§ **Text section**
Parallelization Using R

Overview

In order to effectively (and efficiently) use R on massively parallel systems (like the LRZ Linux Cluster or SuperMUC-NG) familiarity with parallel computing principles is essential. Also, the available infrastructure needs to be considered, i.e. there needs to be awareness for the layout of the cluster and the architecture of the individual compute nodes. See Access and Overview of HPC Systems for a technical outline of the LRZ cluster systems.

As is often the case, R provides multiple approaches to address a specific challenge like parallel computing. A general overview of the parallel computing capabilities of R and additional packages as well as other topics of interest in the area of High-Performance Computing (HPC) can be found in the respective CRAN Task View: https://cran.r-project.org/web/views/HighPerformanceComputing.html

Basic Concepts and Requirements

Parallelization on a Single Node

When working on a single compute node (shared memory environment) of a LRZ cluster system (or local machine with a UNIX-like operating system), the multicore-like functionality of the "parallel"-package (included in the base R installation) can be utilized for explicit parallelization. This allows for an R main process to fork additional processes on the available cores of the specific node. See vignette("parallel") within R or https://stat.ethz.ch/R-manual/R-devel/library/parallel/doc/parallel.pdf for a comprehensive description of the "parallel"-package's functionality. The use-case described in this paragraph is referenced in chapter 5 (note that "parallel" incorporates and extends the functionality of two predecessor packages, "multicore" and "snow").

§ **Requests**
#1 Condense the paragraph of the R parallelization text that begins "When working on a single compute node" into a bulleted list that keeps its main facts.
#2 For each statement, answer yes or no according to the R parallelization text above, and quote the words that decide it.
(a) The "parallel" package has to be installed separately from base R.
(b) On a single node, an R main process can fork additional processes on that node's available cores.
(c) The CRAN Task View covers only the parallel computing capabilities of base R.
#3 Carry on the R parallelization text from the end of its final paragraph.

§ **Information supplied**
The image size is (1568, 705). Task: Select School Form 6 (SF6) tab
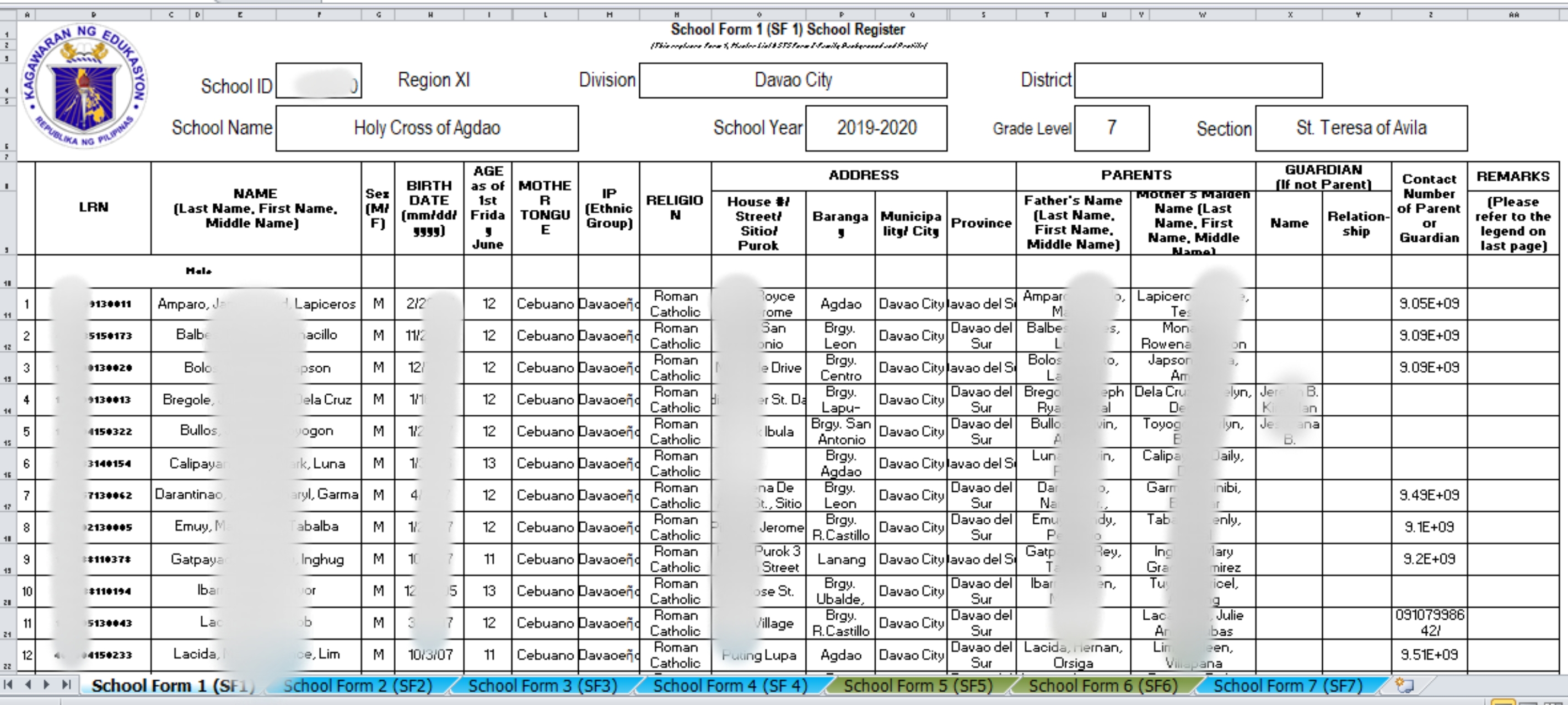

§ **Answers for the tasks**
#1
- On a single compute node of an LRZ cluster system (a shared memory environment), or on a local machine with a UNIX-like operating system, the multicore-like functionality of the "parallel" package can be used for explicit parallelization.
- The "parallel" package is included in the base R installation.
- An R main process can fork additional processes on the available cores of that node.
- A full description of the package appears in vignette("parallel") within R or at https://stat.ethz.ch/R-manual/R-devel/library/parallel/doc/parallel.pdf.
- This use case is referenced in chapter 5.
- "parallel" incorporates and extends the functionality of two predecessor packages, "multicore" and "snow".

#2
(a) No: "included in the base R installation"
(b) Yes: "This allows for an R main process to fork additional processes on the available cores of the specific node."
(c) No: "the parallel computing capabilities of R and additional packages as well as other topics of interest in the area of High-Performance Computing (HPC)"

#3
A minimal working example of a batch script specification (see SLURM Workload Manager for a comprehensive description of usage options) and R script for this use-case on the CoolMUC-2 cm2_tiny cluster of the Linux Cluster (see Job Processing on the Linux-Cluster for acluster overview) is as follows :

submit.sh

#!/bin/bash
#SBATCH --clusters=cm2_tiny
#SBATCH --nodes=1

module load slurm_setup 

module load r
 
Rscript script.R

The following R script is used to probe the number of available cores and provides two time measurements for a dummy task, once run serially and again using multicore-like parallelization functionality provided by the "parallel"-package:

script.R

library(parallel)
 
detectCores()
 
system.time(
    lapply(1:20, function(x) sum(sort(runif(1e7))))
)
 
system.time(
    mclapply(1:20, function(x) sum(sort(runif(1e7))))
)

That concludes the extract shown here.